Ilana Schwartz, CEO of OMG, a real estate marketing company that creates campaigns for housing lotteries (and is a Brick Underground sponsor), said the issue isn’t Housing Connect itself but the overlapping timing of the lotteries. 

“There are so many lotteries that go live at the same time instead of spreading them out,” she said. This leaves buildings competing with each other for the same eligible applicants at the same time. 

Another challenge arises when marketers like her are trying to promote apartments with rents at 100 percent of area median income (AMI is the metric used to determine affordable rents). That pits owners with lottery apartments available against the owners of market-rate apartments which are immediately available, instead of after 60 days, for the same pool of prospective renters. 

“If I can just apply to a building at a market rate and move in next month, I’m confused,” she said. “I won’t know if I get selected in the lottery until the lottery closes.” That uncertainty makes housing lottery slots less appealing. 
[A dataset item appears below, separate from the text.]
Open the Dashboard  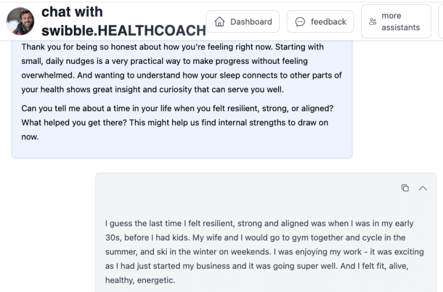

“I don't think the challenges are necessarily in the 2.0 Housing Connect website, but a larger conversation about what is affordable housing, when these lotteries should be going live,” she said. 

What should lottery applicants do now?

For now, Rosenberg advised prospective renters to continue applying to the lotteries. “There are so many units available. I would say every day you have another project coming up on Housing Connect,” he said. 

There are many rental opportunities for middle- and moderate-income earners, not just those with low incomes, Rosenberg said. 

He advised applicants to respond promptly when someone reaches out to them for documents so they don’t miss out on an opportunity.

"This is a very fair and transparent process. So when someone is in it, I believe they have a good chance to win it,” he said.